Work to complete:
Return the records verbatim.

Pixel coordinate grounding data
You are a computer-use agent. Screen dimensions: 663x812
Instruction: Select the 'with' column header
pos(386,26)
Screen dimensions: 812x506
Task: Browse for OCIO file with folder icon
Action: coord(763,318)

Your solution:
You are a computer-use agent. Screen dimensions: 663x812
Instruction: Select the 'with' column header
pos(386,26)
Screen dimensions: 812x506
Task: Browse for OCIO file with folder icon
Action: coord(763,318)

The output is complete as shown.